The Spokane School District was awarded the building and property after the original Local Redevelopment Process concluded in 2010. In February 2013, the City of Spokane was notified that the Spokane School Board was no longer interested in the transfer of the Mann Center and properties. The School District cited as the main reason extensive damage done to the buildings by vandals. This was caused by lack of security while it was still in the possession of the US Army.

Upon notification, the Spokane City Council, began working closely with the US Army and formed an internal committee comprised of members of City Council and the City's Asset Management Department. The City Council was determined by the US Army to be the Local Redevelopment Authority (LRA). Numerous communications in writing with the US Army confirmed that various options existed. A presentation was provided to the City listing various options.

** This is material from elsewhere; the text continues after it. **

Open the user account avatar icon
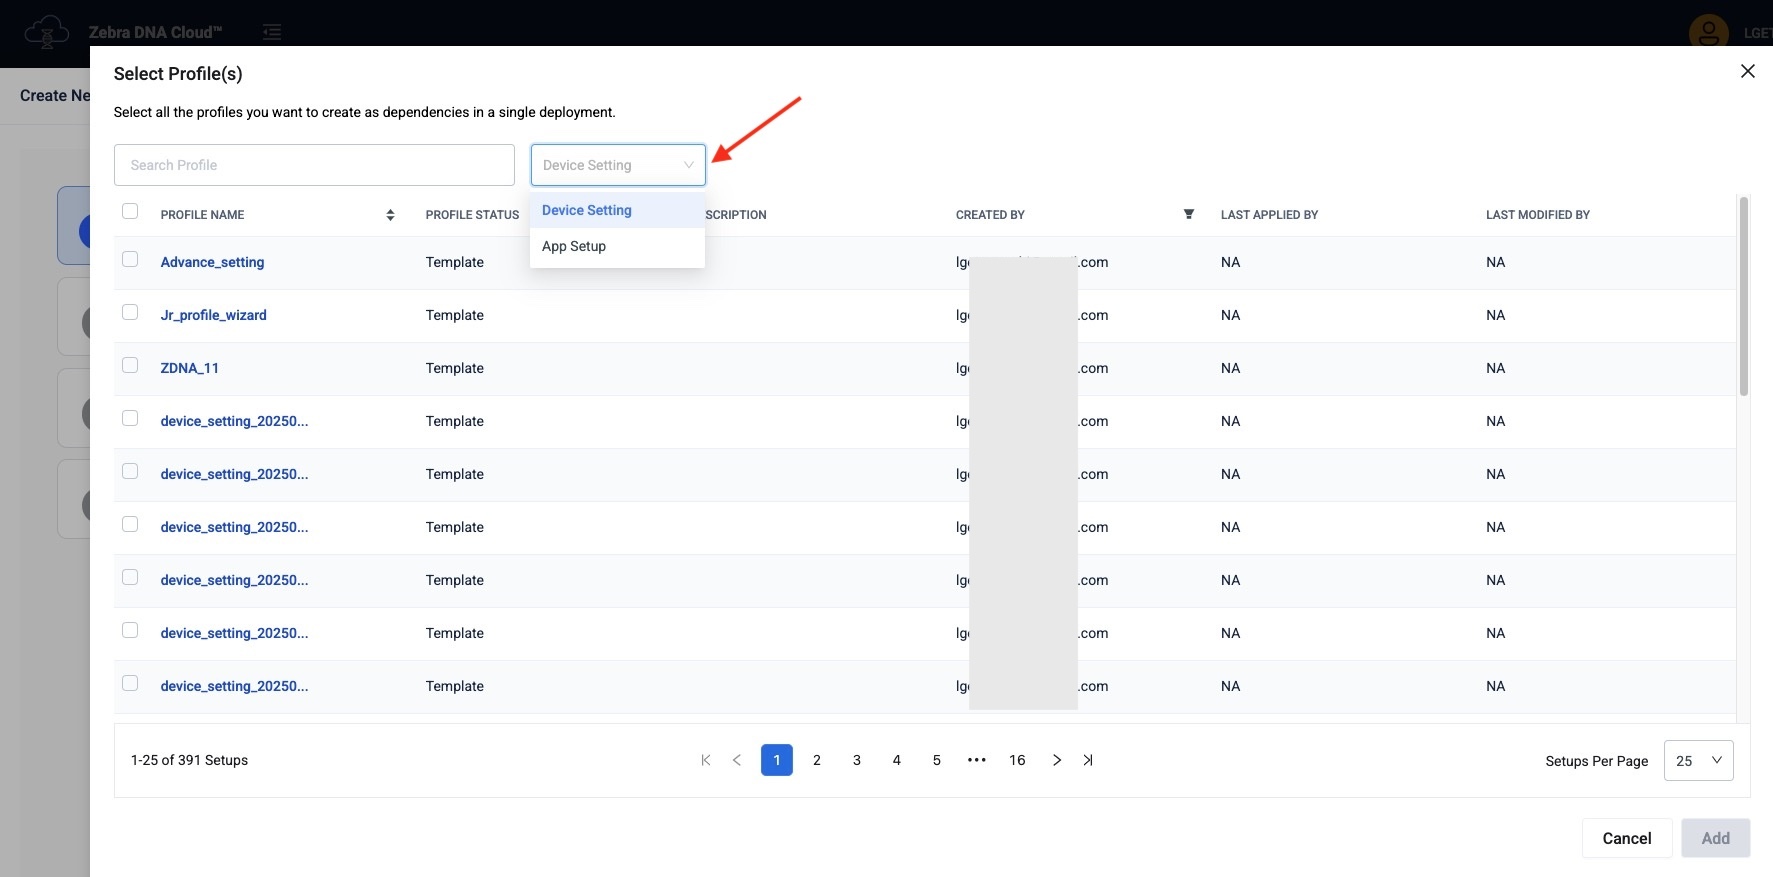[x=1708, y=33]
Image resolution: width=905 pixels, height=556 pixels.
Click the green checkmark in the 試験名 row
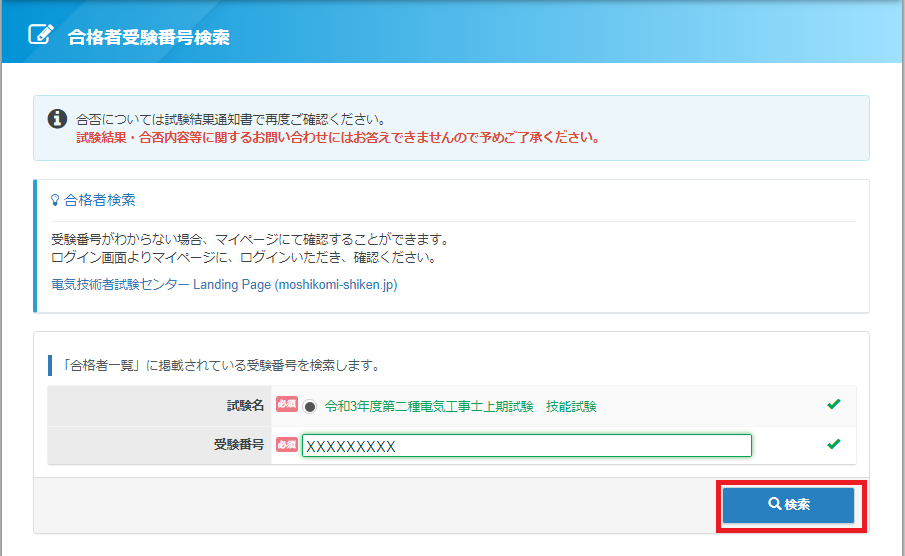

Once the US Army approved all documents, public outreach began. Numerous community forums, meetings and tours of the facility took place. The City Committee then solicited proposals after taking input from the public. After reviewing the proposals and scoring them a collaborative proposal came out on top. During this entire time the Spokane City Council paid for security for the property to stop the constant vandalism.

The US Army was informed of the LRA's decision and City Council waited to notify the parties until final approval was given. On August 20th Council President Stuckart was informed that the Army Corp, Office of Economic Adjustment, and the Army BRAC Office were all favorable to this solution. On September 16, the US Army completely reversed course and rejected all three proposals, stating that the only options that existed were that the City pay full market value for the property or the US Army would publically auction the property. When contacted by phone, the US Army representative explained that he could not really explain to us what happened when the approval went to the Under Secretary of the Army.

Community members spent hundreds of hours preparing proposals that would have resulted in positive economic, safety and community benefits. City staff and council members have spent hundreds of hours working with all the parties to ensure that all documents and processes we were following were according to policy.

Acceptable solutions (identified by DOD in February 2013, which now only the first two are acceptable, what changed?)

  • Give back to DOD – Will result in public auction
  • City buys property – Will pay full market value
  • Fed to Fed transfer
  • Economic Benefit Conveyance (Similar to Public Benefit Conveyance but job creation related)
  • Public Benefit Conveyance

These include: education, public health, parks, self-help housing, monument, correctional, law enforcement, emergency response, port, conservation, airport, highway, and power lines.